Scharfe Kritik aus der Opposition: "Die Menschen haben die Nase voll"

Die Opposition übte heftige Kritik am Vorgehen der Landesregierung. Die Schritte in der Pandemie seien zu schlecht erklärt, die Landesregierung habe die Menschen nicht mitgenommen und die Wirtschaft im Stich gelassen. Die Impfterminvergabe sei chaotisch - wenn ein Senior nicht schnell genug klicke, sei der Impftermin weg.

SPD-Fraktionschef Andreas Stoch kritisierte, die Landesregierung würde die Maßnahmen nicht gut genug und in allen Sprachen erklären. Nur wenn alle verstehen worum es geht, könnten auch alle mitziehen. Das Vorgehen der Landesregierung schade der Akzeptanz der Maßnahmen und damit der Infektionslage. Die Menschen hätten die Nase voll und seien nicht endlos bereit diesen Weg mitzugehen, so Stoch.
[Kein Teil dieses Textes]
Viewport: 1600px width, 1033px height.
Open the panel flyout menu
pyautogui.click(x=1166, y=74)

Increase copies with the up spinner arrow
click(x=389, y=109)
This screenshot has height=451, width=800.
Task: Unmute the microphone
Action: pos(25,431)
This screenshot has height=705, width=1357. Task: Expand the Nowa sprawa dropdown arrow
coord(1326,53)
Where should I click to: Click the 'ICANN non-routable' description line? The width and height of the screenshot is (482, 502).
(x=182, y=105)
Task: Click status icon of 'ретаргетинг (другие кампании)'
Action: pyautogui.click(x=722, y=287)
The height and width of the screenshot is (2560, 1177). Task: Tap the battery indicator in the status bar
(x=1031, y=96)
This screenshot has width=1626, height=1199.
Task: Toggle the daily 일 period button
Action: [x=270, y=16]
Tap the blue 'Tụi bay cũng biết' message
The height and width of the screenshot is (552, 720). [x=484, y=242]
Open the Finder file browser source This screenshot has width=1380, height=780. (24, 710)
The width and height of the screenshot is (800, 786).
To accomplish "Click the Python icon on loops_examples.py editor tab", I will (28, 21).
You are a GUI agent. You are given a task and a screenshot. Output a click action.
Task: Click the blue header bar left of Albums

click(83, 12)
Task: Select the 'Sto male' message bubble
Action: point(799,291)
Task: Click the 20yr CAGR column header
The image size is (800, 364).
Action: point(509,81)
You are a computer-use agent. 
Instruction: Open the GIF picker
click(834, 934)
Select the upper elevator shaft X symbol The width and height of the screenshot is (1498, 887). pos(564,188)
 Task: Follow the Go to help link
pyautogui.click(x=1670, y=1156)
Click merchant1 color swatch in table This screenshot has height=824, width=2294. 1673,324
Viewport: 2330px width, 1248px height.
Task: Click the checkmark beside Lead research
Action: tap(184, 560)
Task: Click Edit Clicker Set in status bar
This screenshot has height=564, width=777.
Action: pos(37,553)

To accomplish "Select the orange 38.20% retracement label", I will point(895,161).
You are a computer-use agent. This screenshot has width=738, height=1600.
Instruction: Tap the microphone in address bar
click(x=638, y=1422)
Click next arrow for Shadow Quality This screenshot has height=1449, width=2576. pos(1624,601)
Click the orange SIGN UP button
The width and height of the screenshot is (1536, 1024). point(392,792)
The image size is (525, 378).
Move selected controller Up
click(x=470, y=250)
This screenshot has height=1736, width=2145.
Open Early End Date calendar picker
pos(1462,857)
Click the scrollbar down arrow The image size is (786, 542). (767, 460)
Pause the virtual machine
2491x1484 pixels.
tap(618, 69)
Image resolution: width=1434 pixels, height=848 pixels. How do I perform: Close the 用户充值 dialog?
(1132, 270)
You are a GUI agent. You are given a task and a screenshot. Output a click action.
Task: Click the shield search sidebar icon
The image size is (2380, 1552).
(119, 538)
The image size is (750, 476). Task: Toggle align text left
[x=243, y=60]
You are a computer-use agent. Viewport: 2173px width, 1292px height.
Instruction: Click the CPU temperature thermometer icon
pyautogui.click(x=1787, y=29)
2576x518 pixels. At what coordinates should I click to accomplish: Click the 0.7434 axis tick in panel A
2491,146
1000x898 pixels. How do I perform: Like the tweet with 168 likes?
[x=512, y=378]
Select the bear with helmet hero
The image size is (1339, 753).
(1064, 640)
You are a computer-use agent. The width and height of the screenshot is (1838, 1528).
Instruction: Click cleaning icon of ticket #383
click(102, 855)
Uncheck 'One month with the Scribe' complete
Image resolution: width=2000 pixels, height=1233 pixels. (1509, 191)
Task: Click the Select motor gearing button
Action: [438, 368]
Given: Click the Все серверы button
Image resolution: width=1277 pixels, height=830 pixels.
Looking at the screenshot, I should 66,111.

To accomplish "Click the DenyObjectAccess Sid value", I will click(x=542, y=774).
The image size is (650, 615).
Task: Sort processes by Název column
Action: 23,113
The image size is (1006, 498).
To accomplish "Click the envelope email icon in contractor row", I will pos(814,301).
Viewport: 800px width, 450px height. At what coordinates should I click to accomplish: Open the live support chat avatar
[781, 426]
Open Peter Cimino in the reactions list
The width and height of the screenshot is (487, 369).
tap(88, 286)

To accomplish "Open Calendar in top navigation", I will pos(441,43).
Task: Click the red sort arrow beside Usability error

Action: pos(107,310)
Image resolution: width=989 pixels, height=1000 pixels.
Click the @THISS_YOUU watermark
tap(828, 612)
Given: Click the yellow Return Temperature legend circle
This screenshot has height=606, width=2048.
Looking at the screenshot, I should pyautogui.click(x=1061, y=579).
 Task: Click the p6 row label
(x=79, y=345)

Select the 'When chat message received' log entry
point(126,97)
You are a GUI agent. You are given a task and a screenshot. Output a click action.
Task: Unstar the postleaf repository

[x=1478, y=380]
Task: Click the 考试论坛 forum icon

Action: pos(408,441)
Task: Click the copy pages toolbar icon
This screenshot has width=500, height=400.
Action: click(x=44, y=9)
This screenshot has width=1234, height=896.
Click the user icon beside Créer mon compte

FDP sieht Kretschmann und Eisenmann im Wahlkampfmodus

FDP-Fraktionschef Hans-Ulrich Rülke lehnte die weiteren Verschärfungen des Lockdowns ab. Dies stehe im Widerspruch zur geplanten Grundschul-Öffnung und hänge mit der Rolle von Kultusministerin Eisenmann zusammen. "Das ist eben doch dem Wahlkampf geschuldet, weil Sie in Ihrer Regierungskoalition eine Ministerin sitzen haben, die Spitzenkandidatin ist und sich in der Bildungspolitik profilieren will", sagte Rülke.

Grüne und CDU verteidigten die schärferen Maßnahmen. Doch selbst CDU-Fraktionschef Wolfgang Reinhart warnte: "Finger weg vom Shutdown der Industrie." Stünden die Bänder im Land still, würde man das wirtschaftlich nicht überleben.

Kretschmann verteidigt Homeoffice-Regelung

Der Regierungschef verteidigte außerdem die neue Maßnahme, um mehr Menschen zum Arbeiten von zuhause anzuhalten. "Da, wo Homeoffice möglich ist, müssen die Arbeitgeber ihren Beschäftigten dies gewähren." Aus der Verordnung des Bundesarbeitsministeriums entstehe kein Klagerecht oder gar ein Anrecht auf Homeoffice für den Arbeitnehmer, sagte Kretschmann. Die Unternehmen müssten sich lediglich gegenüber den Behörden erklären. "Das ist nicht mehr als ein gewisses Druckmittel, damit die Wirtschaft das auch macht." AfD-Fraktionschef Bernd Gögel und Rülke bezeichneten die Verordnung hingegen als "Bürokratiemonster".